Key changes and impacts:

  • Sets a province-wide access objective and a staffing ratio: 1 midwife per 14,000 residents in every health zone.
  • Requires an annual public report on midwife numbers (including non‑practising) and on the number of clients of midwives who gave birth.
  • Adds comparisons to other provinces and OECD countries in the yearly report.
  • Lets the Minister make regulations to set a timeline for achieving the access and staffing goals.
  • Expands who can make certain regulations under the Act to include the Minister.

What it means for you#

  • Expectant parents

    • More chance to get care from a midwife if you want it.
    • Potential for shorter wait times and less travel if midwives are added in your region.
    • Clear, yearly information on availability to help plan your care.
  • Residents in different regions

    • The 1‑per‑14,000 target aims to spread midwives more evenly across management zones, not just in major cities.
    • You may see new or expanded midwifery services in under-served areas if the target is pursued.
  • Midwives and students

    • Likely more hiring and placement opportunities as the Health Authority works toward the staffing goal.
    • Public data on workforce size and births attended may guide recruitment and planning.
  • Health system and providers

    • The Health Authority may need to adjust staffing plans and services to meet the target and any timeline set by the Minister.
    • Yearly reporting increases transparency about supply, demand, and outcomes.
  • Taxpayers

    • The bill sets goals and reporting.

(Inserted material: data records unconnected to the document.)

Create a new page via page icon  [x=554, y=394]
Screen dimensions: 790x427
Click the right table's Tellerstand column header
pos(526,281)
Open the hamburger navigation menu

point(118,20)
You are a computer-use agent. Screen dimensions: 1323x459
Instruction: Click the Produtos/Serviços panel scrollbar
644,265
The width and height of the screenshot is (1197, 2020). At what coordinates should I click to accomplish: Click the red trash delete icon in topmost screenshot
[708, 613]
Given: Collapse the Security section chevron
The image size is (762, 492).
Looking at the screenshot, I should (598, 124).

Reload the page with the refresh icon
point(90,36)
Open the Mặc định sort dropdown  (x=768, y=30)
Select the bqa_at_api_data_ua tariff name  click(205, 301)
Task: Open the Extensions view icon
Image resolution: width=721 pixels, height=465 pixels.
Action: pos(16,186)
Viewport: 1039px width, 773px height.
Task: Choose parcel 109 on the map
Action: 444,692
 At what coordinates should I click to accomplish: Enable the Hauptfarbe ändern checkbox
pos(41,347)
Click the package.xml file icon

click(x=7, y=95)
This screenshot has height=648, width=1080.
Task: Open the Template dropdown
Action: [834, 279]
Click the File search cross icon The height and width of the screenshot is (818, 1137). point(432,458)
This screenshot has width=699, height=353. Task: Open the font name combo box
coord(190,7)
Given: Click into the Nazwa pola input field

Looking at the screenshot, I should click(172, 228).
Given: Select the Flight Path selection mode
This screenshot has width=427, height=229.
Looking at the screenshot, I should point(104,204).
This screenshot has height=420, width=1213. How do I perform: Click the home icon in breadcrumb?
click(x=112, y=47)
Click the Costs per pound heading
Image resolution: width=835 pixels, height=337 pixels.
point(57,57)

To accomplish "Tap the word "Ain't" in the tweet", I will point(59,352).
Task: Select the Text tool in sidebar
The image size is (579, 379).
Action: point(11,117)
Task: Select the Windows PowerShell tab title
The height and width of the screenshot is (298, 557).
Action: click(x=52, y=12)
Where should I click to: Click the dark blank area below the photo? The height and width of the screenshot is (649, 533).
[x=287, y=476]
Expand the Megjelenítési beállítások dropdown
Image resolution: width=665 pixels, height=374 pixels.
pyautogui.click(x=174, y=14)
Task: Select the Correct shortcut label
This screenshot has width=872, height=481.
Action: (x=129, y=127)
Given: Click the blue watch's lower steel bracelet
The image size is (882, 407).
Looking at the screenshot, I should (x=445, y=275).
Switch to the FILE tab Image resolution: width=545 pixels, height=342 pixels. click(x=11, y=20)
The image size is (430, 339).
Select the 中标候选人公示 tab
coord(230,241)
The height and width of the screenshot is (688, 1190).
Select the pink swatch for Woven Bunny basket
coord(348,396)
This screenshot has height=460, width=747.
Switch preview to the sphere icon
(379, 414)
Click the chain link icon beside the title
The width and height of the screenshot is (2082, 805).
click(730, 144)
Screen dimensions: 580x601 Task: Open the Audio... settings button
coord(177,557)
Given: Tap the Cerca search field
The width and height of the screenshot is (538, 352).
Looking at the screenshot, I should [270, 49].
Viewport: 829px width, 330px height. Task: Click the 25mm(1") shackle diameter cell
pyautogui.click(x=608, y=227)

Any costs would come from future decisions to recruit and place more midwives and to support reporting.

Expenses#

No publicly available information.

Proponents' View#

  • Sets a clear, measurable goal so people who want midwifery care can get it, wherever they live.
  • Helps reduce strain on hospitals and doctors by expanding a proven model of maternity care.
  • Improves fairness by aiming for coverage in all health zones, not only in urban centres.
  • Yearly public reporting and comparisons increase transparency and accountability.
  • Allowing the Minister to set a timeline turns goals into action and keeps the Health Authority on track.

Opponents' View#

  • The 1‑per‑14,000 target may be hard to reach due to limited workforce and recruitment challenges.
  • Could require significant new spending to hire, place, and support more midwives, with costs not yet known.
  • A single population ratio may not match local needs; some areas may need more or fewer midwives based on birth rates and geography.
  • Comparing to other provinces and OECD countries may be misleading because systems differ, and reporting adds administrative work.
  • Letting the Minister set timelines could centralize decisions and reduce flexibility for the Health Authority and the professional regulator.